<<<<

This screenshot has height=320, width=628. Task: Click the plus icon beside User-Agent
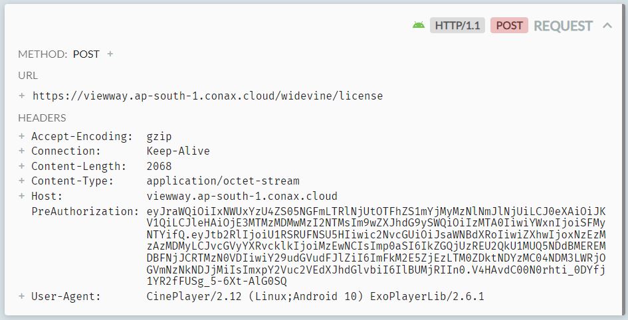click(22, 296)
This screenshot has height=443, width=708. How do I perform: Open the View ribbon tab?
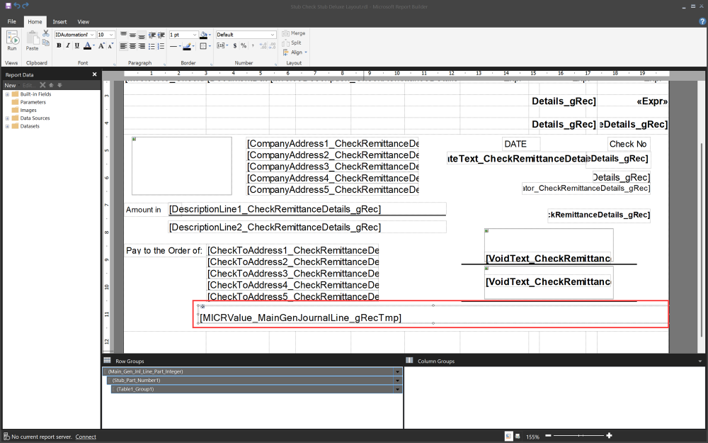coord(83,21)
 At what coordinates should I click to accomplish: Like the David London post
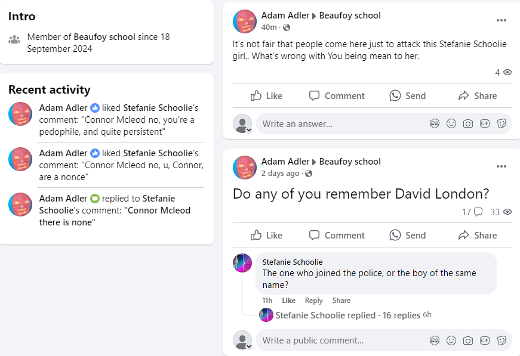click(266, 236)
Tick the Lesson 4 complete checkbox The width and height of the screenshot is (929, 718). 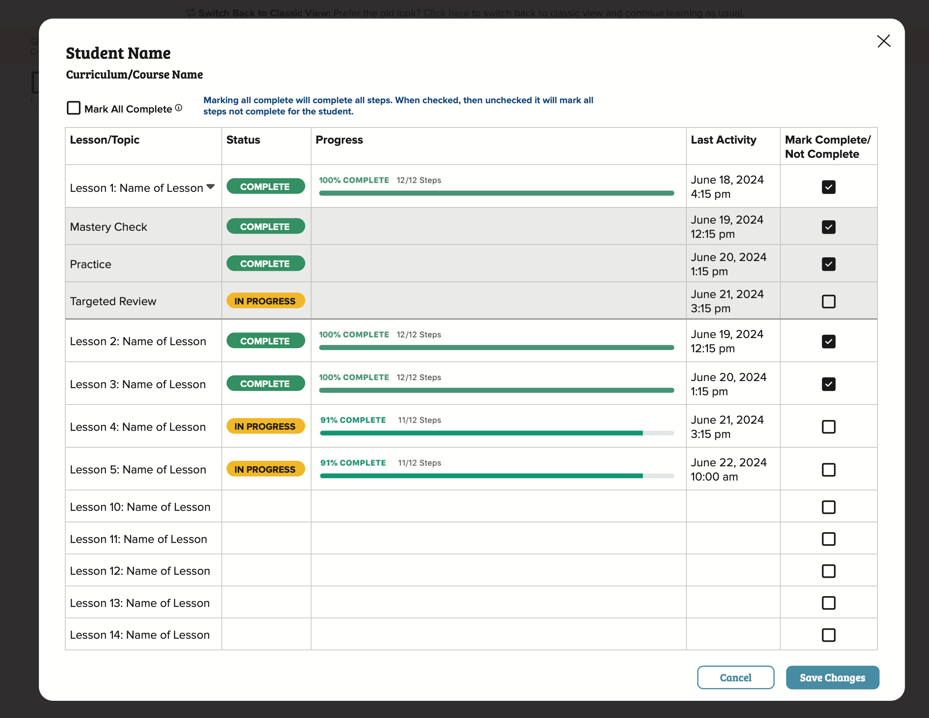pyautogui.click(x=828, y=427)
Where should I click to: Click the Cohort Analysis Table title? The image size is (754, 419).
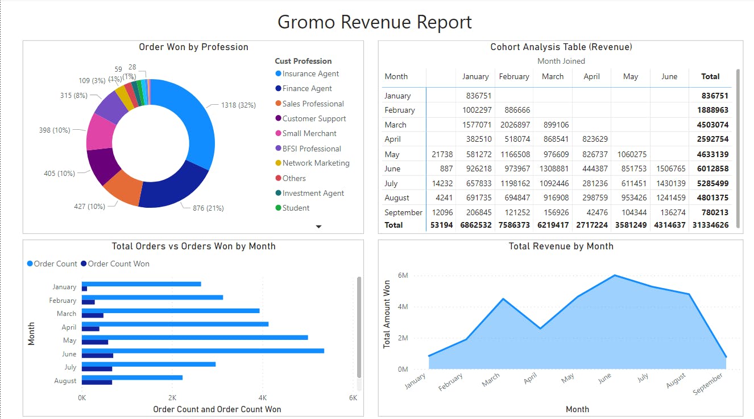click(560, 47)
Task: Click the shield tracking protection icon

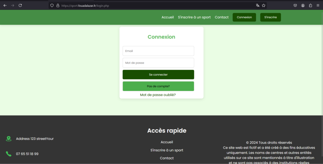Action: point(52,5)
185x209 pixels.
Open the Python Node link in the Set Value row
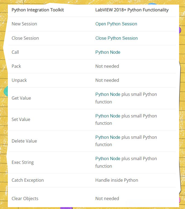coord(108,116)
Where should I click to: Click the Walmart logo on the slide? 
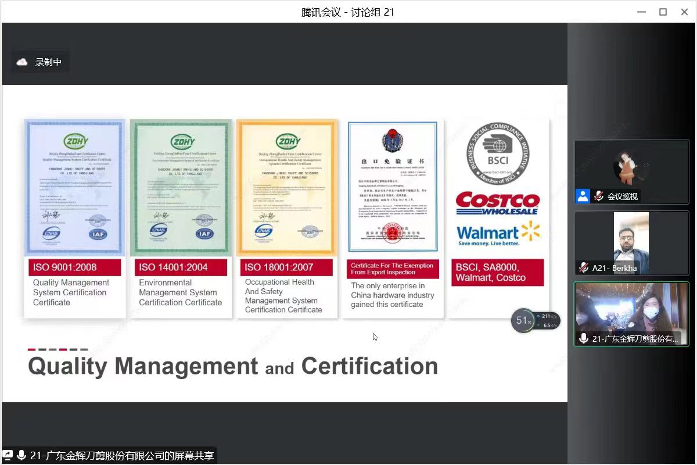point(498,234)
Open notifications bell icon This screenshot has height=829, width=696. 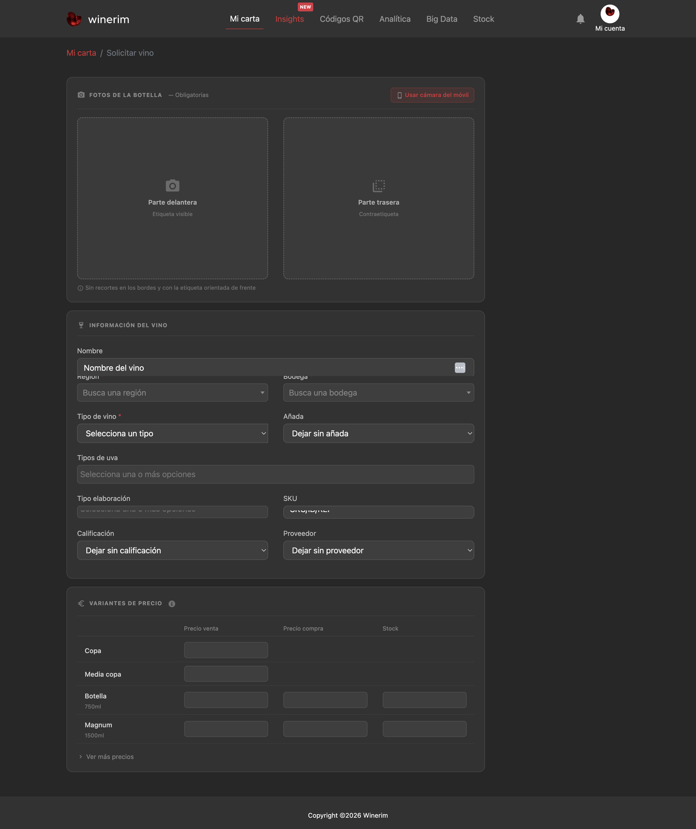click(580, 19)
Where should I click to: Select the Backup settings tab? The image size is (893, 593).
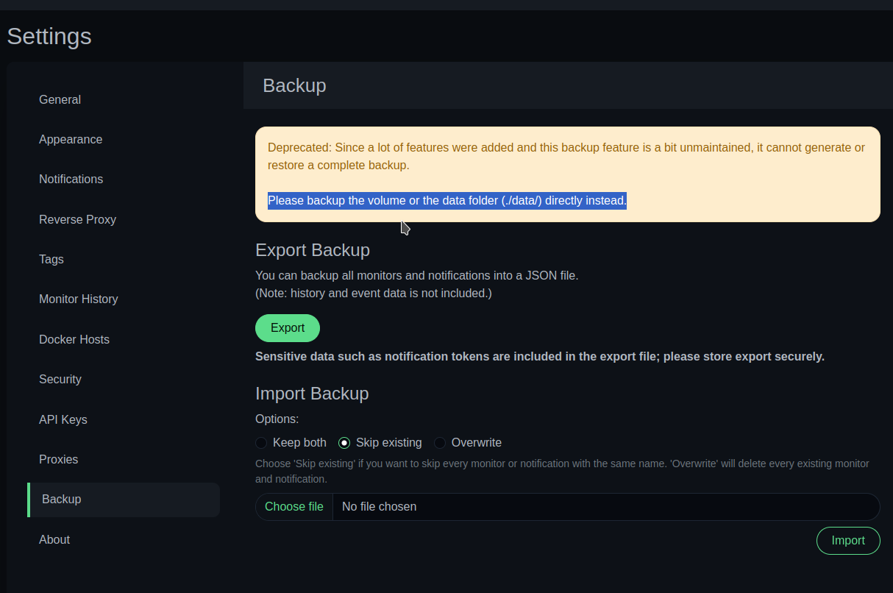pos(61,499)
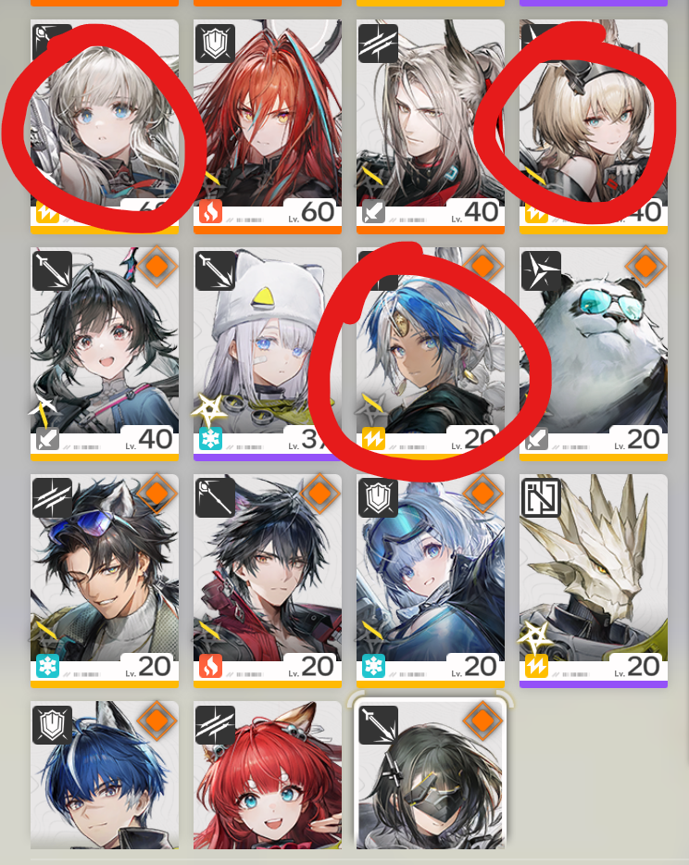This screenshot has height=865, width=689.
Task: Select the white-haired girl circled in red
Action: pyautogui.click(x=105, y=126)
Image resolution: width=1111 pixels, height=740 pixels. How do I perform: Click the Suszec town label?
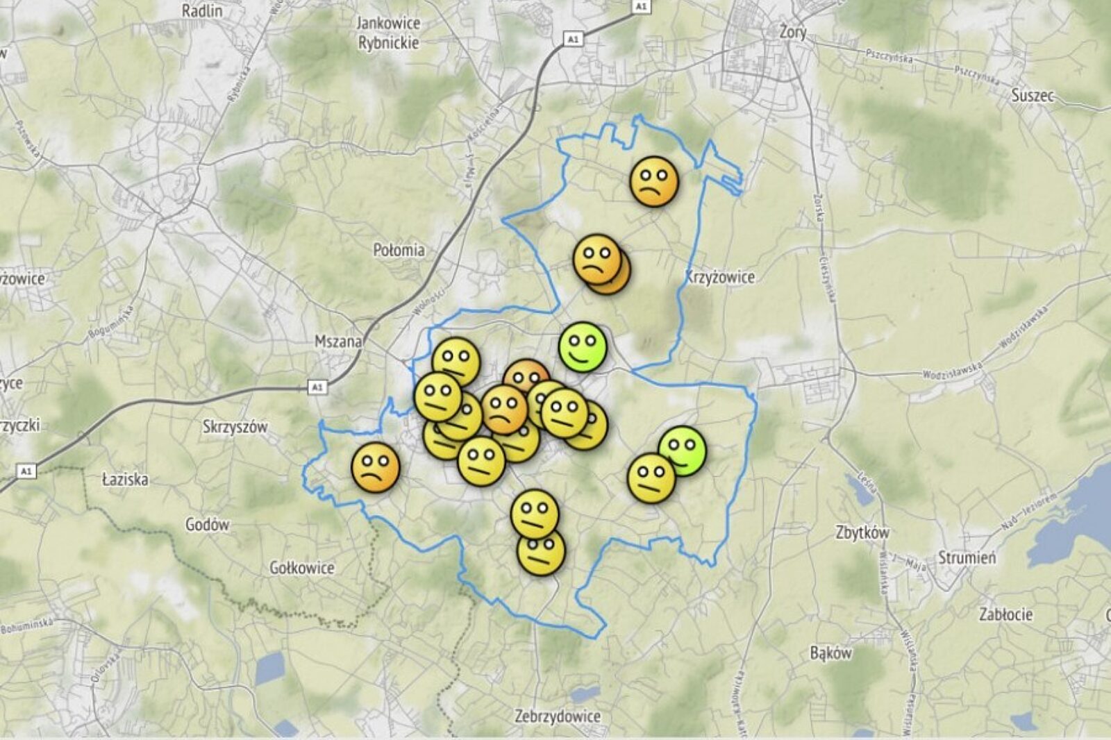pyautogui.click(x=1032, y=95)
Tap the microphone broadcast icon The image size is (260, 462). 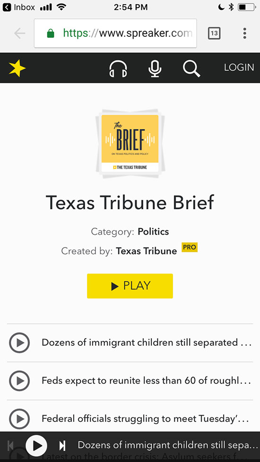pyautogui.click(x=155, y=68)
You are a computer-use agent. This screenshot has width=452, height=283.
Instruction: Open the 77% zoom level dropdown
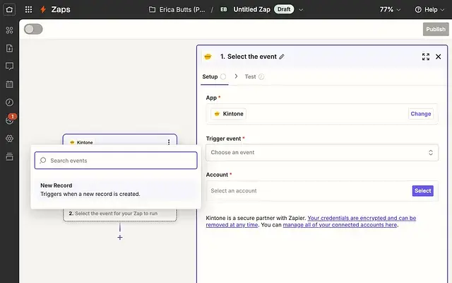click(391, 10)
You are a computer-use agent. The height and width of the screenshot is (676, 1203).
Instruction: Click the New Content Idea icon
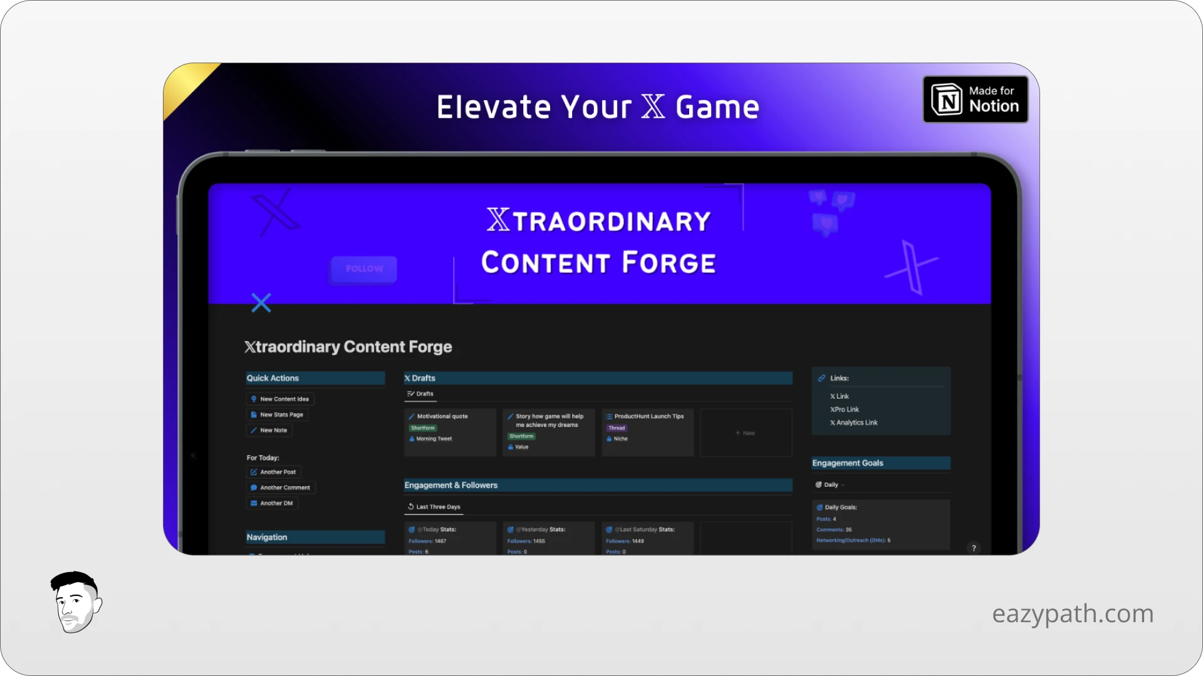click(254, 399)
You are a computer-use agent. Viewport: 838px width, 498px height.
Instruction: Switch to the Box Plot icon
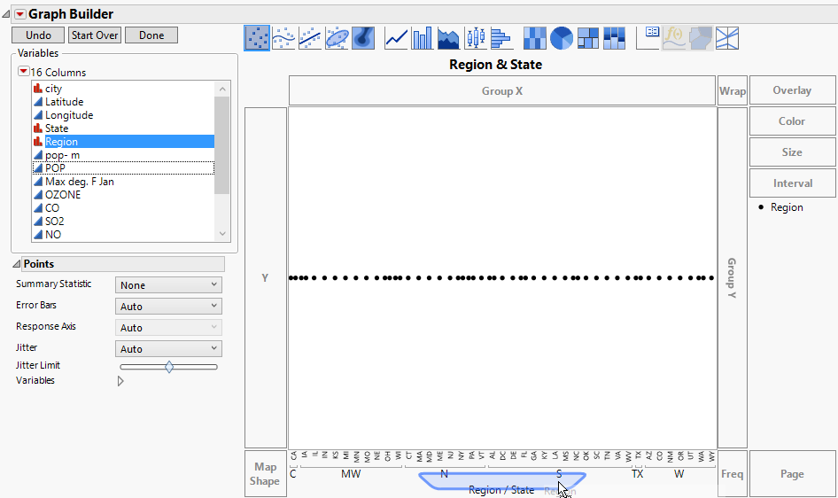point(476,38)
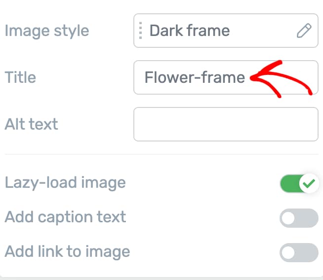Click the pencil edit icon for Image style

[304, 31]
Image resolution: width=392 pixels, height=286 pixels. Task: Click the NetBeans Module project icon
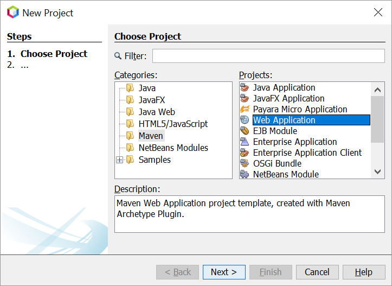(x=245, y=174)
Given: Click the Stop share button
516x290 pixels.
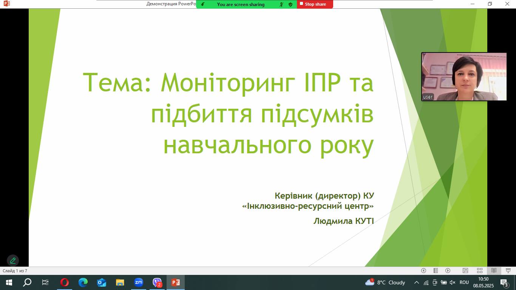Looking at the screenshot, I should 315,4.
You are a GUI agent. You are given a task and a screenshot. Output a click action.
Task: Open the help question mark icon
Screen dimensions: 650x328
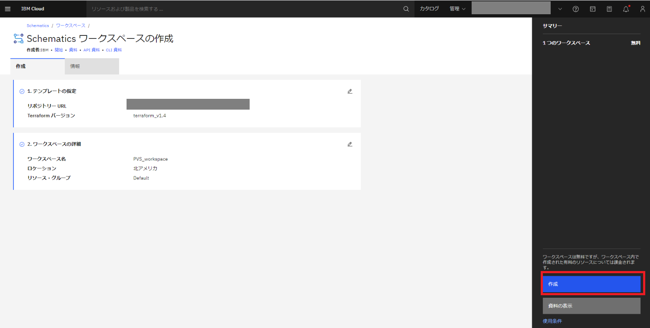pyautogui.click(x=576, y=9)
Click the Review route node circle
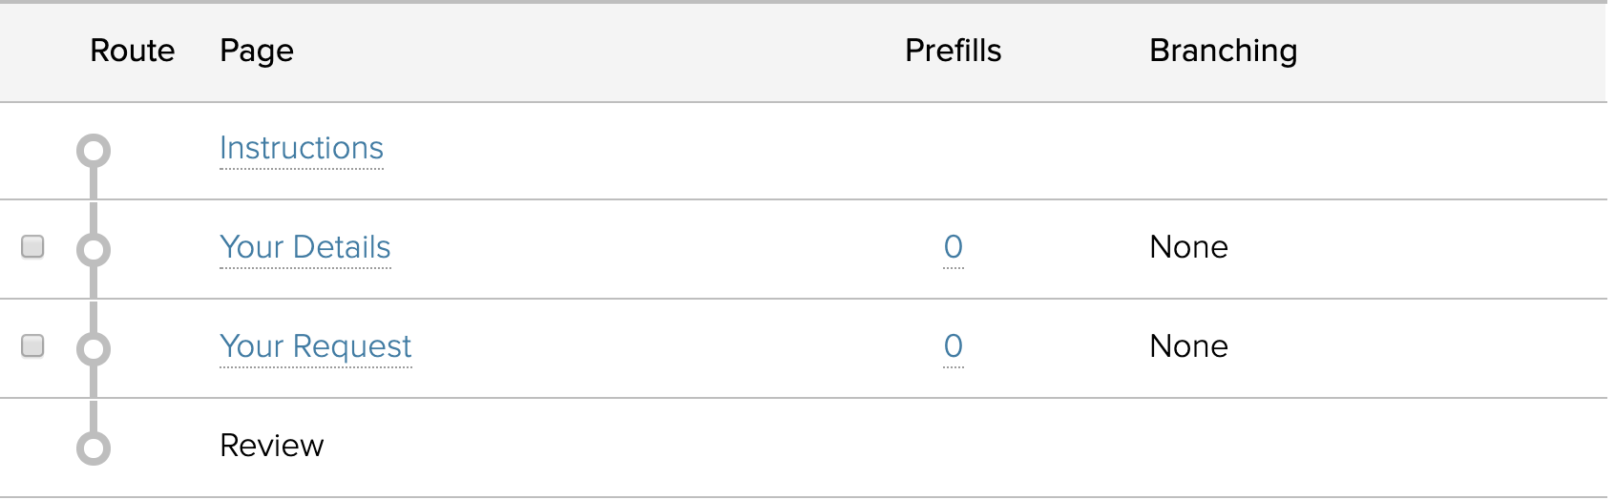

>>>>

**What needs to be done**
Please go through the data and copy each line containing the word "computer".

**Solution to the exercise**
You are a computer-use agent. This screenshot has width=452, height=283.
You are a computer-use agent. The height and width of the screenshot is (676, 1203).
You are a computer-use agent. Viewport: 838px width, 498px height.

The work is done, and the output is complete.